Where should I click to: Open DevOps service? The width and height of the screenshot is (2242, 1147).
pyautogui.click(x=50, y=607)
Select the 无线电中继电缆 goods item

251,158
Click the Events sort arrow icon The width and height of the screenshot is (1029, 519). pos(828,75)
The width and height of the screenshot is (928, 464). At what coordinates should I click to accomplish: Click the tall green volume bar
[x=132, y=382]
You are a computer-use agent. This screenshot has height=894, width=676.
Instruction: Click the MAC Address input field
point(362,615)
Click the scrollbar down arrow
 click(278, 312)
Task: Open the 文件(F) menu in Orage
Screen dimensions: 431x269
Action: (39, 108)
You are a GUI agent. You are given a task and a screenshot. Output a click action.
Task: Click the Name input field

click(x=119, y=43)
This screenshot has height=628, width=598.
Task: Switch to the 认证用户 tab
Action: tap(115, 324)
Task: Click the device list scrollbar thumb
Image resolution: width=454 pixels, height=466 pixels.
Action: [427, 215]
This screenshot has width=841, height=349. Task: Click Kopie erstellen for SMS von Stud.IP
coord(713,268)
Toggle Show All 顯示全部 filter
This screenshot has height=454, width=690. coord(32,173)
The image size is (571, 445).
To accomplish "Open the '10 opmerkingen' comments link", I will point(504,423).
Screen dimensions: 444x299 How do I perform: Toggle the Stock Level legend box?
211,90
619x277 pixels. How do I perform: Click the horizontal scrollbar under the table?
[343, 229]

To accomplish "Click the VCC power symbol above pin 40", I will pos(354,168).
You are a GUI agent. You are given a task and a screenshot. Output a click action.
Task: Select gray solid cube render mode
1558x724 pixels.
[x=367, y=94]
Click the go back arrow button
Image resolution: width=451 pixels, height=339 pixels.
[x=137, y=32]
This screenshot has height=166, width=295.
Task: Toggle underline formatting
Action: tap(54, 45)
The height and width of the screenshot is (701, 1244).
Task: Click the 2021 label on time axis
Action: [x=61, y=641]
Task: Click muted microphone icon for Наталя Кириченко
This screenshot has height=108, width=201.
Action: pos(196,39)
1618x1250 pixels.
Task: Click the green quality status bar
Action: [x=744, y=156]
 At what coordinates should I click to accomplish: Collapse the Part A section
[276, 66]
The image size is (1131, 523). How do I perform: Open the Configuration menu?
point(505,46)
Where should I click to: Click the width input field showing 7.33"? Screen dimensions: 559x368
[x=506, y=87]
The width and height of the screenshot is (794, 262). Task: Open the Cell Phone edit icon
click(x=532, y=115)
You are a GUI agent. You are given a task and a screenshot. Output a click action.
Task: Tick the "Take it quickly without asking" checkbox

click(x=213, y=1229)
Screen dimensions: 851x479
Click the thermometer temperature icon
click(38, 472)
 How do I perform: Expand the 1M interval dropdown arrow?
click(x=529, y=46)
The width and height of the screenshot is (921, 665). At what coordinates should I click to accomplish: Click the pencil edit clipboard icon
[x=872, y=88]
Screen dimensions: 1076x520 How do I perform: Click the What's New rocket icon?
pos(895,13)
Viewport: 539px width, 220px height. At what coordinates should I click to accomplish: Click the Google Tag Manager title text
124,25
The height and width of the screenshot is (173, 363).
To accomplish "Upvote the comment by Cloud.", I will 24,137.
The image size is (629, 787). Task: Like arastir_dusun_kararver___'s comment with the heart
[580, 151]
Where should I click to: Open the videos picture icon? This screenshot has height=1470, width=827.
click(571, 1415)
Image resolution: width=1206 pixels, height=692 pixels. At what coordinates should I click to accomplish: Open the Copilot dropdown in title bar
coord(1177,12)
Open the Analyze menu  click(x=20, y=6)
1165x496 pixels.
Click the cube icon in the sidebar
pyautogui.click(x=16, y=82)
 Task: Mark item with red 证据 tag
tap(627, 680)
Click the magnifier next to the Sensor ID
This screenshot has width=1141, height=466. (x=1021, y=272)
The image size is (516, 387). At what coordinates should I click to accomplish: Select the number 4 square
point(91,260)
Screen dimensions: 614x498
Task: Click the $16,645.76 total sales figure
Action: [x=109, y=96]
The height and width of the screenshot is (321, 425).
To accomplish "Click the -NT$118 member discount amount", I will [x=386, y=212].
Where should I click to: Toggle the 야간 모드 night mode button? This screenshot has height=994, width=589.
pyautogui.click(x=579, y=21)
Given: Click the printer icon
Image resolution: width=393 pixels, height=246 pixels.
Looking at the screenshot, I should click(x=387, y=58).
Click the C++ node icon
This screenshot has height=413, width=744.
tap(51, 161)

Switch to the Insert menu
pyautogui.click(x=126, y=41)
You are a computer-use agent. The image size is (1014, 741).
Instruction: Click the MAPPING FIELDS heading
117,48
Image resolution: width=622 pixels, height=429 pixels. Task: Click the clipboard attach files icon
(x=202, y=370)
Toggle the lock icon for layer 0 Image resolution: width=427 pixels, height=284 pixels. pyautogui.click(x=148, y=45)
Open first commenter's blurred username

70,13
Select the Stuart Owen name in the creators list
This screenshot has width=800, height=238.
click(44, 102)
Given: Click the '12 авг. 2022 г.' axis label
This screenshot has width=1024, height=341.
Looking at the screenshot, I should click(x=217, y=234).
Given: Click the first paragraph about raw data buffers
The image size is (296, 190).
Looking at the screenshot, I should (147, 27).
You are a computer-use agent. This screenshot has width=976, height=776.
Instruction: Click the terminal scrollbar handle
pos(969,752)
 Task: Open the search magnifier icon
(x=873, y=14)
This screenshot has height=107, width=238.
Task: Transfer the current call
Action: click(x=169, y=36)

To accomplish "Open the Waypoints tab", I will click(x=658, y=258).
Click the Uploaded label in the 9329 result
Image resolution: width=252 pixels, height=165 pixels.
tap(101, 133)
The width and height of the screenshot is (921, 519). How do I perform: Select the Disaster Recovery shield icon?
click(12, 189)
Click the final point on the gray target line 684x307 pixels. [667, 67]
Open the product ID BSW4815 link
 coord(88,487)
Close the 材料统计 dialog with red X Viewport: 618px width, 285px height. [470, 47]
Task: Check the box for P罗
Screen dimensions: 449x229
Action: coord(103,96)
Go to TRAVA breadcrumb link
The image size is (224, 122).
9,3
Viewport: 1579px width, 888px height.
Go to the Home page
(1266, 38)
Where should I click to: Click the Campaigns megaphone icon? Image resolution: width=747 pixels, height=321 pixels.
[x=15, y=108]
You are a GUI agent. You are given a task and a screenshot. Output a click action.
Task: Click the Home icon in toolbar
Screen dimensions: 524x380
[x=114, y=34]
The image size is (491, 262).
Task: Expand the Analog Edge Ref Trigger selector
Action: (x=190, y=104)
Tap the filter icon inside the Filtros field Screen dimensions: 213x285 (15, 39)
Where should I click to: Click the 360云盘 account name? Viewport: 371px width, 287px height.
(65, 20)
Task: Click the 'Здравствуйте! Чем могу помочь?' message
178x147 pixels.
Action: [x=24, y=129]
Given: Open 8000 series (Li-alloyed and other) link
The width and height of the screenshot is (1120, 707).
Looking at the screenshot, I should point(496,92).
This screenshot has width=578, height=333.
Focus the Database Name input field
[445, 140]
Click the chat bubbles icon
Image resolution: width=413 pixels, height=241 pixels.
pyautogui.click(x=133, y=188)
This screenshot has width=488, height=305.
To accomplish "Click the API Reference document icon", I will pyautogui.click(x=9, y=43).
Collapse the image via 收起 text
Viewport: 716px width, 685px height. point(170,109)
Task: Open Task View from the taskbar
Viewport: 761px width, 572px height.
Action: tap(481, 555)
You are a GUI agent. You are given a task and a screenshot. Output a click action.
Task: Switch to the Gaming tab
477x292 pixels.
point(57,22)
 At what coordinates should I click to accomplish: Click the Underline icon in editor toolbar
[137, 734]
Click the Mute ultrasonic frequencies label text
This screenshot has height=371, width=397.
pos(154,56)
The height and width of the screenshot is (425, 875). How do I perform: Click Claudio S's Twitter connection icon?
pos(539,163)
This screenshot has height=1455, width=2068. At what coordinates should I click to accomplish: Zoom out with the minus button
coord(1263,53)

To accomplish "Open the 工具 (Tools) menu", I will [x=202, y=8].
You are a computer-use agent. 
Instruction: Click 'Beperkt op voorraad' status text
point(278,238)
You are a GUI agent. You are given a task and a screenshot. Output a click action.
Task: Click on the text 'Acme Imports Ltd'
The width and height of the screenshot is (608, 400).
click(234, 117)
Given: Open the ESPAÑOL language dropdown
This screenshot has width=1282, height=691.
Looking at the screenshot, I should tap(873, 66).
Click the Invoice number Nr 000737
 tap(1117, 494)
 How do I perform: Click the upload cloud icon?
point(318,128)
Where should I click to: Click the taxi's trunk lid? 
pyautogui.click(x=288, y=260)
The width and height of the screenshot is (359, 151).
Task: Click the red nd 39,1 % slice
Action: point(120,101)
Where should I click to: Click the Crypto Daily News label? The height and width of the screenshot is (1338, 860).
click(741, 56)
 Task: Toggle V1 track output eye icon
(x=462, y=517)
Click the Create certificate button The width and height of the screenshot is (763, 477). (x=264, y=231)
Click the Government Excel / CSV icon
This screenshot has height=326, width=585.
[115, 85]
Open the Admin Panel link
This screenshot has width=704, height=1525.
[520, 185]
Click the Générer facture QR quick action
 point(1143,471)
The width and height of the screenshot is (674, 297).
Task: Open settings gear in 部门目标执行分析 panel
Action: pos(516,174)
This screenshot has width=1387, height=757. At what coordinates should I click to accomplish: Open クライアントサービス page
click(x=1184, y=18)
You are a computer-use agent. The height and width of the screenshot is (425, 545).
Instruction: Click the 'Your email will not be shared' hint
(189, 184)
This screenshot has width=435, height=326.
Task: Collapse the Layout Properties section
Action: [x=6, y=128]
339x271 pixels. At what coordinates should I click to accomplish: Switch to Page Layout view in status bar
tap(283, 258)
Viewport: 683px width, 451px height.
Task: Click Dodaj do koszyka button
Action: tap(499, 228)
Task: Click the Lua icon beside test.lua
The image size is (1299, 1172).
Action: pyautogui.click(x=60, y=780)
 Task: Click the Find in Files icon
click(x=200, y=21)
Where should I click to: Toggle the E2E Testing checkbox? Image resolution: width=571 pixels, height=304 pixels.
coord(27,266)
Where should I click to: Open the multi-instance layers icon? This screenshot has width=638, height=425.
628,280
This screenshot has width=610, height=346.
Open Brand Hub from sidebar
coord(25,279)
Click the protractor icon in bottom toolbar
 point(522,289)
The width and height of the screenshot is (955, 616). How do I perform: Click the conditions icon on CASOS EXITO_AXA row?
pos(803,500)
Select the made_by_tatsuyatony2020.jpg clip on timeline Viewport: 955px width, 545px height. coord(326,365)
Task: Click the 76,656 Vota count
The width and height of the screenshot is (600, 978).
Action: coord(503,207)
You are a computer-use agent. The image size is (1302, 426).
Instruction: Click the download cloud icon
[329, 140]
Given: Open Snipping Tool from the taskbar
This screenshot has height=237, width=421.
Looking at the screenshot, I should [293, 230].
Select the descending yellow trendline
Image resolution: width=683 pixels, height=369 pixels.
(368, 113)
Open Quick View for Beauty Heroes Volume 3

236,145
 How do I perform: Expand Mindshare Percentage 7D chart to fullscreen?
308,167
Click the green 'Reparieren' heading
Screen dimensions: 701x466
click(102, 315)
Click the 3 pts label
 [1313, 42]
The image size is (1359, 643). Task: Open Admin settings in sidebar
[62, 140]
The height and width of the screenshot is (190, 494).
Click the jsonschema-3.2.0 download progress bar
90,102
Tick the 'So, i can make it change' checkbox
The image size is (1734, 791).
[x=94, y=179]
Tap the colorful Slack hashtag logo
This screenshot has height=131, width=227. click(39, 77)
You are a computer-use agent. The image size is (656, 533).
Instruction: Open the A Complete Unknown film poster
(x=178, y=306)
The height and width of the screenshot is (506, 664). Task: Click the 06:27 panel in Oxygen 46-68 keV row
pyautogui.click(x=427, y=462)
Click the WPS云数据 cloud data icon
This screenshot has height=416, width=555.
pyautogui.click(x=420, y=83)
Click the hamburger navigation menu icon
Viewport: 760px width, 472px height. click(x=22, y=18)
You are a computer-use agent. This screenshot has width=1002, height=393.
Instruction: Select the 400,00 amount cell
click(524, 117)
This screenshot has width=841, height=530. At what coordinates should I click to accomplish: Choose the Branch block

=======

From the listing above, repeat exactly the lines starting at the line that includes "Click the final" and ending at the line that includes "Task: Click the Home icon in toolbar", with nothing outside that span.

Click the final point on the gray target line 684x307 pixels. [667, 67]
Open the product ID BSW4815 link
 coord(88,487)
Close the 材料统计 dialog with red X Viewport: 618px width, 285px height. [470, 47]
Task: Check the box for P罗
Screen dimensions: 449x229
Action: coord(103,96)
Go to TRAVA breadcrumb link
The image size is (224, 122).
9,3
Viewport: 1579px width, 888px height.
Go to the Home page
(1266, 38)
Where should I click to: Click the Campaigns megaphone icon? Image resolution: width=747 pixels, height=321 pixels.
[x=15, y=108]
You are a GUI agent. You are given a task and a screenshot. Output a click action.
Task: Click the Home icon in toolbar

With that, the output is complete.